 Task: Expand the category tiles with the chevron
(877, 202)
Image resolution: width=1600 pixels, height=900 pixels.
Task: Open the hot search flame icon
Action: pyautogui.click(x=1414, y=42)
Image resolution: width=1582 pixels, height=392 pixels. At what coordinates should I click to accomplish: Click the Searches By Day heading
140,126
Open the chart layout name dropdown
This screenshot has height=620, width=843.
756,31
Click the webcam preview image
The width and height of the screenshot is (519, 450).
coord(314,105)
* * *
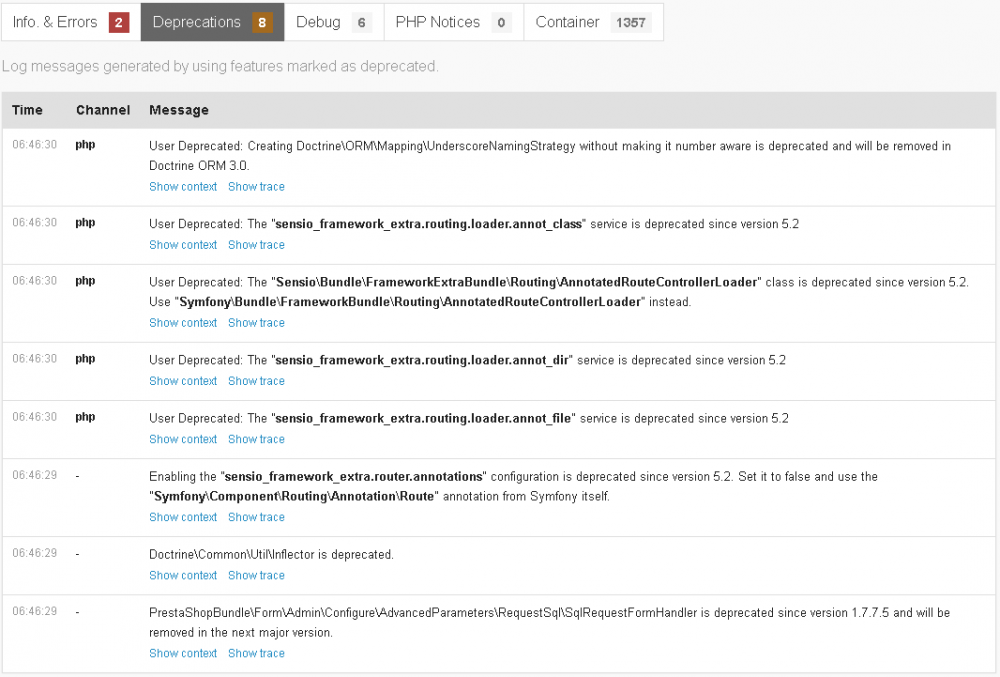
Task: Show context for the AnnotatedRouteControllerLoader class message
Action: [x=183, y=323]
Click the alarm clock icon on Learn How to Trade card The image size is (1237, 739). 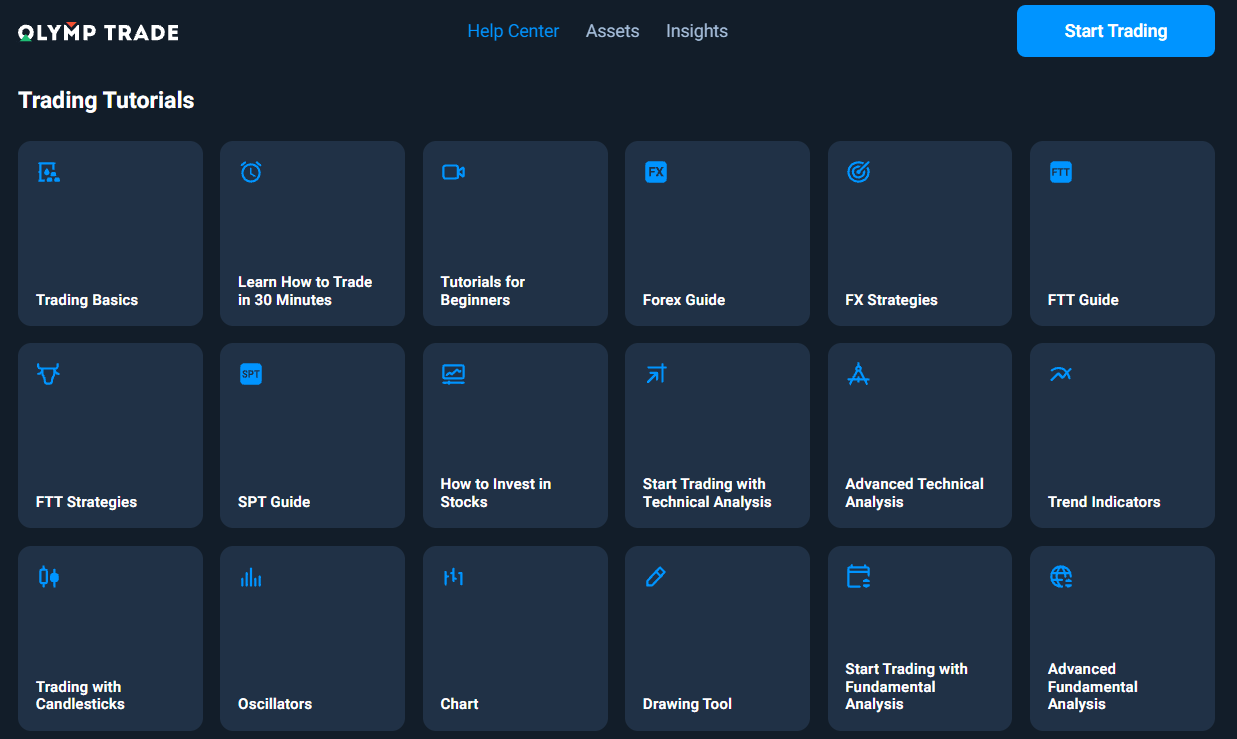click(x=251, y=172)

◆ Set problem
Return every line from the one containing "Click the webcam preview image" down to the one containing "coord(314,105)", both included, and nothing else from the records.

◆ Full output
Click the webcam preview image
The width and height of the screenshot is (519, 450).
coord(314,105)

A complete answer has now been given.